> _SCHRIFTLICHE AUFGABE_
Worin liegt laut dem Textabschnitt über Rohrdämmungen bei einem Brand zumeist das größte Gefahrenpotential?

> _TEXTABSCHNITT_
━━━

Anforderungen an das Brandverhalten von Rohrdämmungen
Überarbeitete Muster-Verwaltungsvorschrift Technische Baubestimmungen (MVV TB)
Die neu veröffentlichte Fassung der MVV TB (Muster-Verwaltungsvorschrift Technische Baubestimmungen) 2019 sorgte für gewisse Verunsicherungen unter handwerklichen Betrieben hinsichtlich der korrekten Dämmung. Bei einem Brand birgt zumeist eine Rauchvergiftung oder blockierte Flucht- und Rettungswege das größte Gefahrenpotential. Nach aktuellem Stand des DIBt haben inzwischen nahezu alle Bundesländer die MVV TB 2021/1 und somit die gestiegenen Anforderungen an die Rauchentwicklung, in das jeweilige Landesrecht der Bundesländer überführt. Im folgenden Beitrag gibt die Fachgruppe Dämmstoffe eine Übersicht zu den relevanten Anforderungen an den technischen Brandschutz.

━━━

> _GEGEBENE DATEN_
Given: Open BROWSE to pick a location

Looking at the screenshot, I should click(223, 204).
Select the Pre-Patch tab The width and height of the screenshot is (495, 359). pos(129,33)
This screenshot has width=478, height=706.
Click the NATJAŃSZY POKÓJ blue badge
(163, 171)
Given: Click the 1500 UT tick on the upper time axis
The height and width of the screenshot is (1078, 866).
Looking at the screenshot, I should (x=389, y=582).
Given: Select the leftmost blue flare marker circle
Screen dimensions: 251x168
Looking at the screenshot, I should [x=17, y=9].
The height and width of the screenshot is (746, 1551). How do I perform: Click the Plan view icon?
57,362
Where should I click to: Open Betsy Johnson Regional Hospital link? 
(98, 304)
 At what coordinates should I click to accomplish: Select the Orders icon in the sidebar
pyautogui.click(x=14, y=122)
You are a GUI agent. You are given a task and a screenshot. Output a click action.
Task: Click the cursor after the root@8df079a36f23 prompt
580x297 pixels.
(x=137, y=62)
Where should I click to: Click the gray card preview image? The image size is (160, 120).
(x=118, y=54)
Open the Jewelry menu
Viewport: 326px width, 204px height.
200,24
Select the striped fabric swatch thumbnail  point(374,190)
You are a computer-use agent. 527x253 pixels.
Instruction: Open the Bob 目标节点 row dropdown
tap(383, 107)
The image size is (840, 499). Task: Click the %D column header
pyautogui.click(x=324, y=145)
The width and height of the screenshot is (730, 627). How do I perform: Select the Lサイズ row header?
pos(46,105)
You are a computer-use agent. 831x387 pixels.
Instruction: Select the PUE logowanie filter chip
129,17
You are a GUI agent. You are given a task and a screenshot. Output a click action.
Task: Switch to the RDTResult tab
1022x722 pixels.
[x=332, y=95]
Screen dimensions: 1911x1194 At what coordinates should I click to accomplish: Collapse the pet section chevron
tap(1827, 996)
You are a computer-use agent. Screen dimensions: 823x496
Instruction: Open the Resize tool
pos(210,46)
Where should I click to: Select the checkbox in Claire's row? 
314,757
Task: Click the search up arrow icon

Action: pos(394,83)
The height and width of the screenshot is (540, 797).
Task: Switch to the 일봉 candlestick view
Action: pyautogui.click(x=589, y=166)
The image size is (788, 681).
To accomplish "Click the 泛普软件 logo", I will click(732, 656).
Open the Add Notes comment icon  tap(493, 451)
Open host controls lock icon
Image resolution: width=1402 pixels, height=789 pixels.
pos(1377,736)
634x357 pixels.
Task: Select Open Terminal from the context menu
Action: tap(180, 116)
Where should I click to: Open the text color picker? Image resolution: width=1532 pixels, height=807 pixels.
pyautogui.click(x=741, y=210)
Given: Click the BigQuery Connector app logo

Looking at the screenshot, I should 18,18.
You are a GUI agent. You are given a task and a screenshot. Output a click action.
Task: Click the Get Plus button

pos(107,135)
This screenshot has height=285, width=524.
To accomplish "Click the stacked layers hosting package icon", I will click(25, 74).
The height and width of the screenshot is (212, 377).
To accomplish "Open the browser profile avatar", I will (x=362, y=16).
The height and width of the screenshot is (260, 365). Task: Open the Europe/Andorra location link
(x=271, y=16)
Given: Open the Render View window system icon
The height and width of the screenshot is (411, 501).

━━━

> _LÖSUNG ZUR AUFGABE_
In einer Rauchvergiftung oder in blockierten Flucht- und Rettungswegen.